Nurses do an amazing job and I can understand why these events seem so commonplace to them – they have experienced it so many times. But for my younger self, it was a galling experience. It was the man’s comment though, which turned out to be some of his last words, that I will never forget: “This is no life. No life at all.” I wonder what he meant. How did he define ‘life’? Presumably he meant being out of that bed and somewhere else. But ‘the bed’ awaits all of us, in some form or other. 

And the man had been right: his last 12 hours weren’t ‘life at all’. What is ‘life’, then? If it’s not being propped up on a bed with a blanket – how do we define it? I find the Bible helpful: ‘Whatever is noble, whatever is right, whatever is pure, whatever is lovely, whatever is admirable—if anything is excellent or praiseworthy—think about such things.’

Christ himself is the key to overcoming decay, and our experience of death: ‘In him was life, and that life was the light of all mankind.’ He said it himself: ‘The thief comes only to steal and kill and destroy; I have come that they may have life, and have it to the full.’

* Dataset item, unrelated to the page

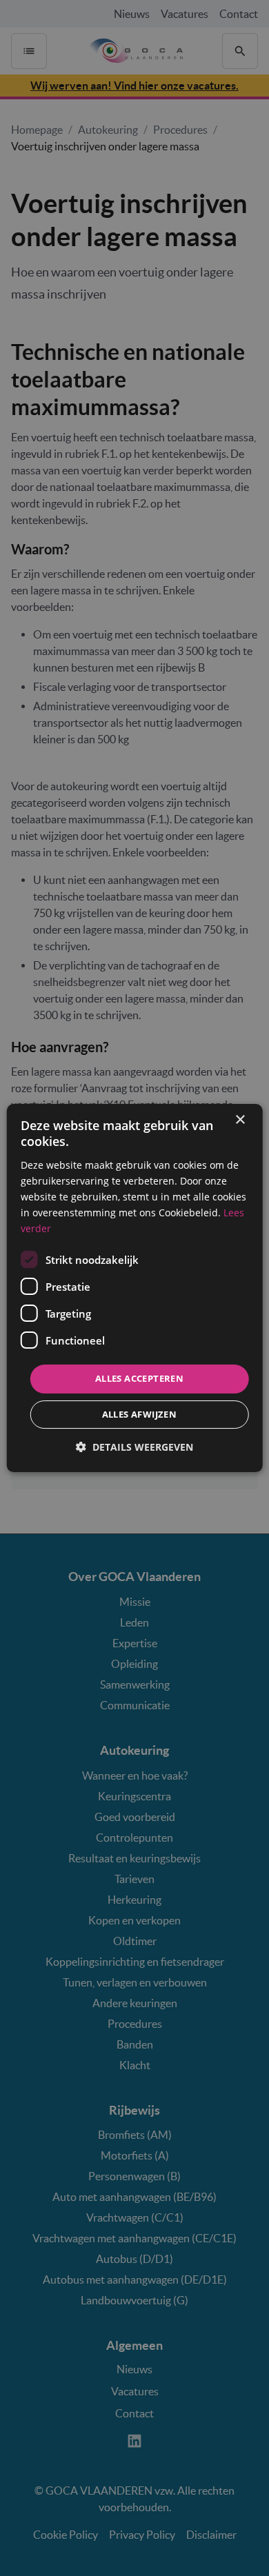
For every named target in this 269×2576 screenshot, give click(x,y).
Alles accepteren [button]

It can feel very hard to remember these truths when we’re in a critical situation in hospital. Yet Jesus sees us and Jesus suffered. As a ‘man of sorrows, and acquainted with grief’, he knew what it felt like when there was ‘no life at all’. The power of the resurrection inherent in him as the God Man, ‘God with us’, still gives us hope. And hope is what we cling to:-

‘Not only that, but we ourselves, who have the firstfruits of the Spirit, groan inwardly as we wait eagerly for our adoption as sons, the redemption of our bodies. For in this hope we were saved; but hope that is seen is no hope at all. Who hopes for what he can already see? But if we hope for what we do not yet see, we wait for it patiently.’

‘For I am convinced that neither death nor life, neither angels nor principalities, neither the present nor the future, nor any powers, neither height nor depth, nor anything else in all creation, will be able to separate us from the love of God that is in Christ Jesus our Lord.’

‘Let us hold unswervingly to the hope we profess, for he who promised is faithful.’